WORK INSTRUCTIONS
Only the number is wanted: how many lines below include "click"?

GIVEN RECORDS

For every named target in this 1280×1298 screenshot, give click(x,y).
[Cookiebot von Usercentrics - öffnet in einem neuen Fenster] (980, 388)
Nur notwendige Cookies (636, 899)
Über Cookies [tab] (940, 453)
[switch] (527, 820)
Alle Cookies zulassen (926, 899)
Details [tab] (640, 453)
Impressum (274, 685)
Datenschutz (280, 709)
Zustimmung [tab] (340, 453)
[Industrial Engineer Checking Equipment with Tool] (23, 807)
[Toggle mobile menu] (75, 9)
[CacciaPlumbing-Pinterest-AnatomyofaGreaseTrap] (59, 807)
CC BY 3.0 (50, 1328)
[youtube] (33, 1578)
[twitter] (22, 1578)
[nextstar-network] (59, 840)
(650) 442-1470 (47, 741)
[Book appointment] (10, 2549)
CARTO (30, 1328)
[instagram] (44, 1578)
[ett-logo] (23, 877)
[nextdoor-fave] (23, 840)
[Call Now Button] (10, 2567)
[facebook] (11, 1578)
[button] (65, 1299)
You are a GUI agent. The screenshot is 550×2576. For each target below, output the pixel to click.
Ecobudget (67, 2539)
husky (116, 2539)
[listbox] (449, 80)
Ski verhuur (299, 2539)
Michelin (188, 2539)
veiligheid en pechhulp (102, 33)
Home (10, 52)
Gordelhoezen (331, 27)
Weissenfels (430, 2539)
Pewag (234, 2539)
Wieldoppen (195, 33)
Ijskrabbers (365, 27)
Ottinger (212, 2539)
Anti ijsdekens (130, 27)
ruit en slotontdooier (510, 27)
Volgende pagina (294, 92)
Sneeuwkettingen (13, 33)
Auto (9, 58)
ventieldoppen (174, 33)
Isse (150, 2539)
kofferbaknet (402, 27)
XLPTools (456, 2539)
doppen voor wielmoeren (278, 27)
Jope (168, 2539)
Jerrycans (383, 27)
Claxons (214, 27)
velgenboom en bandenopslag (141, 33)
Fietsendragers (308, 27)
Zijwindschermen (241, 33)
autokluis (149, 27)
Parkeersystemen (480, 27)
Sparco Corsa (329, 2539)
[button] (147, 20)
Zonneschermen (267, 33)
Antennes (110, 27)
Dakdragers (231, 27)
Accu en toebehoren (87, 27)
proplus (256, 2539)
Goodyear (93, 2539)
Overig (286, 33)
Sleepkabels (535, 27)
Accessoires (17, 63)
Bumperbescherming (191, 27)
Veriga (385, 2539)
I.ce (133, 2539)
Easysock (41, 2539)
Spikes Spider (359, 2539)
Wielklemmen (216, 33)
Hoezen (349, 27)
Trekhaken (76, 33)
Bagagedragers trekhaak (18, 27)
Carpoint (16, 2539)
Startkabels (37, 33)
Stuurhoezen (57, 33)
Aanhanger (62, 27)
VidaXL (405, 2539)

TASK RESULT
2